Fischer-Tropsch gases, distillate, crude oil, atmospheric pipestill bottoms, vacuum pipestill streams including bottoms, wide boiling range naphtha to gas oil condensates, heavy non- virgin hydrocarbon streams from refineries, vacuum gas oils, heavy gas oil, naphtha contaminated with crude, atmospheric residue, heavy residue, C4/residue admixture, naphtha/residue admixture, gas oil/residue admixture, and crude oil.
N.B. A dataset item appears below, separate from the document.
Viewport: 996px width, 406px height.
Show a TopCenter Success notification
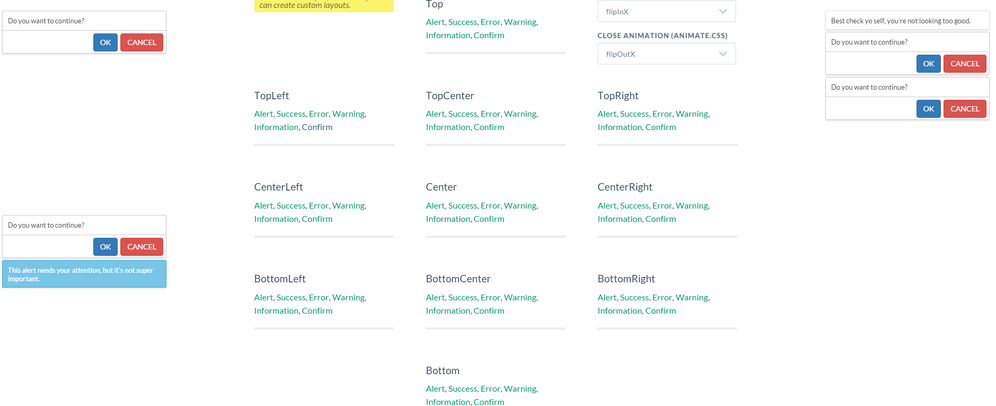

The hydrocarbon can have a nominal final boiling point of at least about 600°F (315°C), generally greater than about 950°F (510°C), typically greater than about 1100°F (590°C), for example greater than about 1400°F (760°C). Nominal final boiling point means the temperature at which 99.5 wt. % of a particular sample has reached its boiling point.

[0051] In another aspect, the hydrocarbon feed can contain naphtha as a major component (Naphtha Feedstocks). Naphtha Feedstocks can comprise a mixture of Cri to Cio hydrocarbons, for example Cri to Cx aliphatic hydrocarbons.
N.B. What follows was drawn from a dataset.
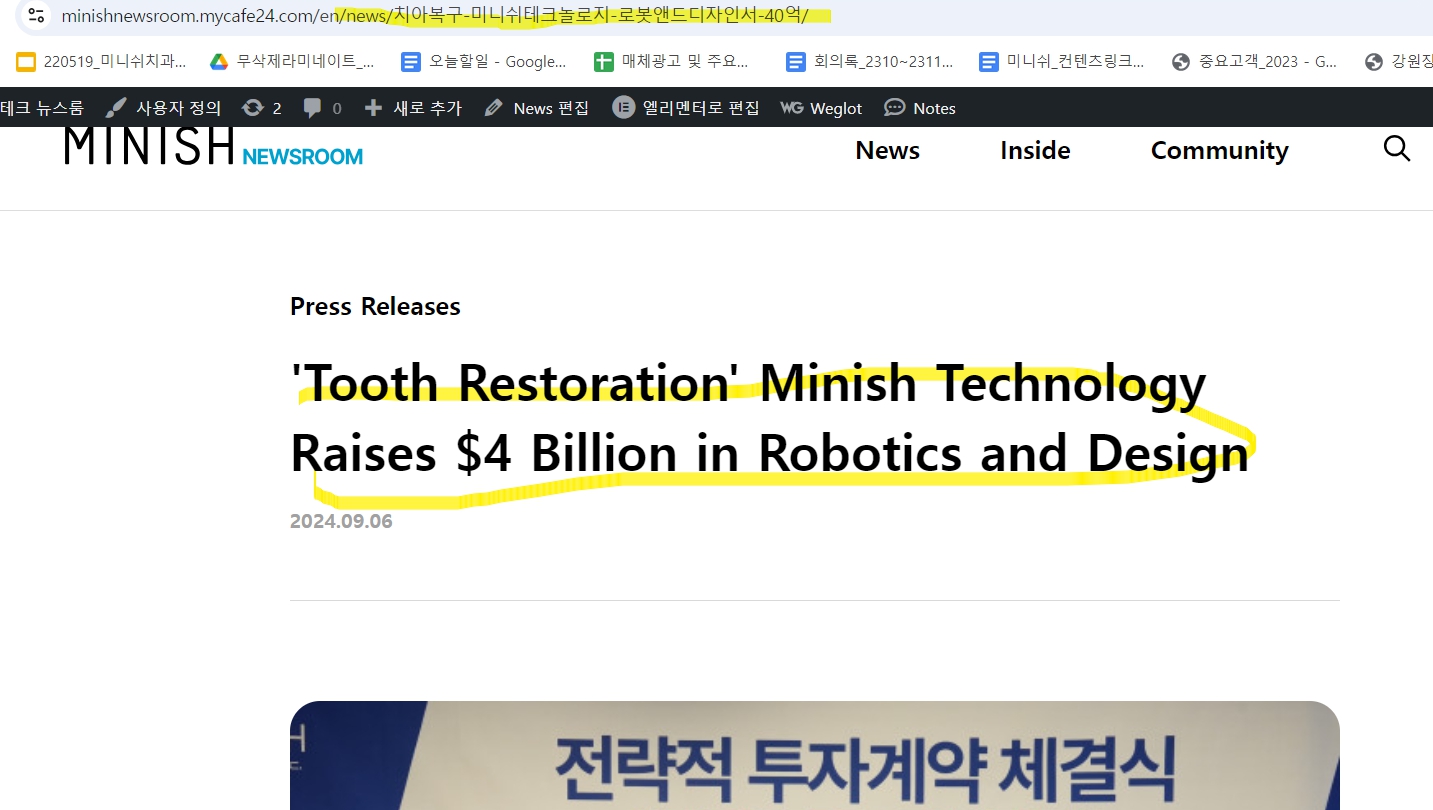Open the 테크 뉴스룸 site menu
This screenshot has height=810, width=1433.
42,108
[0052] In other aspects, the hydrocarbon feed can include one or more relatively low molecular weight hydrocarbon (Light Feedstocks), particularly those aspects where relatively high yields of C2 unsaturates (ethylene and acetylene) are desired. Light Feedstocks typically include substantially saturated hydrocarbon molecules having fewer than five carbon atoms, e.g., ethane, propane, and mixtures thereof. The heat transfer tubes of the invention are particularly useful for steam cracking Light Feedstock, and more particularly as radiant tubes for the steam cracking of ethane.

Test Methods

[0053] Chemical composition may be determined by electron probe micro-analyzer (EPMA). EPMA is fundamentally the same as scanning electron microscopy (SEM) with the added capability of chemical analysis. The primary importance of EPMA is the ability to acquire precise, quantitative elemental analyses by wavelength dispersive spectroscopy (WDS). The spatial scale of analysis, combined with the ability to create detailed images of the sample, makes it possible to analyze materials in situ and to resolve complex chemical variation within single phases.

[0054] When numerical lower limits and numerical upper limits are listed herein, ranges from any lower limit to any upper limit are contemplated. While the illustrative embodiments of the disclosure have been described with particularity, it will be understood that various other modifications will be apparent to and can be readily made by those skilled in the art without departing from the spirit and scope of the disclosure. Accordingly, it is not intended that the scope of the claims appended hereto be limited to the examples and descriptions set forth herein but rather that the claims be construed as encompassing all the features of patentable novelty which reside in the present disclosure, including all features which would be treated as equivalents thereof by those skilled in the art to which the disclosure pertains. [0055] The present disclosure has been described above with reference to numerous embodiments and specific examples. Many variations will suggest themselves to those skilled in this art in light of the above detailed description. All such obvious variations are within the full intended scope of the appended claims.